Dataset entries:
● ● ● ● ● ● ●
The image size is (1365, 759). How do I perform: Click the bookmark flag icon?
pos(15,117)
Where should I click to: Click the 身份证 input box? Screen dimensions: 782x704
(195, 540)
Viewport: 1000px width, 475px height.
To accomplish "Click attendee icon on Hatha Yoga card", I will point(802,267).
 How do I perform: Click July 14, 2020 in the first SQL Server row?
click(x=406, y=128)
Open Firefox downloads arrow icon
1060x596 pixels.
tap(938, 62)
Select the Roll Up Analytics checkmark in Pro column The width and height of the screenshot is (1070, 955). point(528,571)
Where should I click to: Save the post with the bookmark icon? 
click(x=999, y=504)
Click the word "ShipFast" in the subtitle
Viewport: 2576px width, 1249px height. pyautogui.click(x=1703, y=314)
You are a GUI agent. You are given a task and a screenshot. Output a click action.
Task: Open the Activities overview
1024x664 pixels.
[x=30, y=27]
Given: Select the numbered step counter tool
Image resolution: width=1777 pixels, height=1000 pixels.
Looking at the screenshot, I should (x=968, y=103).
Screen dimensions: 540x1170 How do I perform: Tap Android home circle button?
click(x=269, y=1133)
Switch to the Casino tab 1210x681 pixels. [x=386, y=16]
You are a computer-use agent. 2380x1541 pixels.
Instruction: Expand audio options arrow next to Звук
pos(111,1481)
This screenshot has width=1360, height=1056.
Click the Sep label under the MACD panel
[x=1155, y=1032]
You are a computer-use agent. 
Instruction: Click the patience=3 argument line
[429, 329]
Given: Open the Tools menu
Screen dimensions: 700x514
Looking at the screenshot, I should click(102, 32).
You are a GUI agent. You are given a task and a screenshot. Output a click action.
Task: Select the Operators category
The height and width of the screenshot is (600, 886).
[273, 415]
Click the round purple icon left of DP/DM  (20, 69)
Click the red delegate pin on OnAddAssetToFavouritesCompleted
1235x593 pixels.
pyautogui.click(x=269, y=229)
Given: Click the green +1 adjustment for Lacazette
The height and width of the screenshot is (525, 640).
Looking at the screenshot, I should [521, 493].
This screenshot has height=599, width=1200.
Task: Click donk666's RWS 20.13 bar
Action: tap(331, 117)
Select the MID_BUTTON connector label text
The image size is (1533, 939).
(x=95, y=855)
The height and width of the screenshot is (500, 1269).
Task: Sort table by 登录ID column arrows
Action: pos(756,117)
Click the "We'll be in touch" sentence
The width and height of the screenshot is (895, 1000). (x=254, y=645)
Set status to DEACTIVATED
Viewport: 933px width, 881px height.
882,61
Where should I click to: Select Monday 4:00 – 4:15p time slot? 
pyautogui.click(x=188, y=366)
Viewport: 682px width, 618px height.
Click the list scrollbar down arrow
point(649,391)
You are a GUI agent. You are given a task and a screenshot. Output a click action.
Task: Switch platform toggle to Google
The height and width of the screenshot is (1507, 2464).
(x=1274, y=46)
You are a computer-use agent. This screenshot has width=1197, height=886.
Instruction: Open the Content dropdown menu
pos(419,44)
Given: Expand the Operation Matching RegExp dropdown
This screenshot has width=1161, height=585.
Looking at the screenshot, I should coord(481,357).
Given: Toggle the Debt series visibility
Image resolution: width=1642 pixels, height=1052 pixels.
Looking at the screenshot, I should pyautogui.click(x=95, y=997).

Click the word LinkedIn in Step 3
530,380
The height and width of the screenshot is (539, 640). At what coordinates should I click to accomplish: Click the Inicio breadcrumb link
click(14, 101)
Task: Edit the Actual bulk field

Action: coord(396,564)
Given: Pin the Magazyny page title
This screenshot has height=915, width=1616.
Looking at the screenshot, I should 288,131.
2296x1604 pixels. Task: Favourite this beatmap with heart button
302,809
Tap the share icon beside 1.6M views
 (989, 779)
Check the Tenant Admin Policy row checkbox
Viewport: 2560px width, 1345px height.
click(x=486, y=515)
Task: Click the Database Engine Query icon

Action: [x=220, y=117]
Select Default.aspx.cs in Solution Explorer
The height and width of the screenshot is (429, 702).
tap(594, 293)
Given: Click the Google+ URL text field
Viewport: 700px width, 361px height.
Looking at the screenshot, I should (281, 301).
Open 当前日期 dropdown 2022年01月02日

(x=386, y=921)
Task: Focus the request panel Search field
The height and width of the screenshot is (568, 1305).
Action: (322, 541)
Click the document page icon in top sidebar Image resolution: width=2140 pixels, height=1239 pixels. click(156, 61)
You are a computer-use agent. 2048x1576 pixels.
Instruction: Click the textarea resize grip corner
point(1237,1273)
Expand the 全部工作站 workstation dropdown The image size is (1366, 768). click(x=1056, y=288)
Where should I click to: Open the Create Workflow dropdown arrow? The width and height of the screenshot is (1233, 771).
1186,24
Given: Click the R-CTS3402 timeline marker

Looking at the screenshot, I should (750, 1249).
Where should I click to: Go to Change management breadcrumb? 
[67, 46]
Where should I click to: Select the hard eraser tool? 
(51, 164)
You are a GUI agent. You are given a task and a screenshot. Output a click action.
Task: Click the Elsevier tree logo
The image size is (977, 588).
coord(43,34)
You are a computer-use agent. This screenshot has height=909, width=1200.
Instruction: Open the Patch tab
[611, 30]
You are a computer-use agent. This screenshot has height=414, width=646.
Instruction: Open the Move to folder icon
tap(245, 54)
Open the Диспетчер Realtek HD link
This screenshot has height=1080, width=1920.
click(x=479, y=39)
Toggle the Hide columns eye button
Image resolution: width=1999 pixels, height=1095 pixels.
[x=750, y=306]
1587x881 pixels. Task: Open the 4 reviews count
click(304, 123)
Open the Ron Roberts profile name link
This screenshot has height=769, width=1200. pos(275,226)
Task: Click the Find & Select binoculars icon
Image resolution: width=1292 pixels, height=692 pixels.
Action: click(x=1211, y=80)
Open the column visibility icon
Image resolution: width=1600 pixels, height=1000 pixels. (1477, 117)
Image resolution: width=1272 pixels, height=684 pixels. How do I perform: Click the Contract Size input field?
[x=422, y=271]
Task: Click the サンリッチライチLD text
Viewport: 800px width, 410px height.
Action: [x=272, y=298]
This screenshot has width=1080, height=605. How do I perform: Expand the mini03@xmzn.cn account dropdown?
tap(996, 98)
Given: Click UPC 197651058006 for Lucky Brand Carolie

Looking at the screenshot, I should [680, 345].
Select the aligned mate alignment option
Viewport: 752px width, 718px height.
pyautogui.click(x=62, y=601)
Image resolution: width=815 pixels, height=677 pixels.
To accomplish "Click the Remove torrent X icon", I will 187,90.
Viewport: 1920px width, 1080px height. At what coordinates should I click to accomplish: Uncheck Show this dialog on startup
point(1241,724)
● ● ● ● ● ● ●
How many lines of the listing above contain the string "dimensions"? Give only the number.

3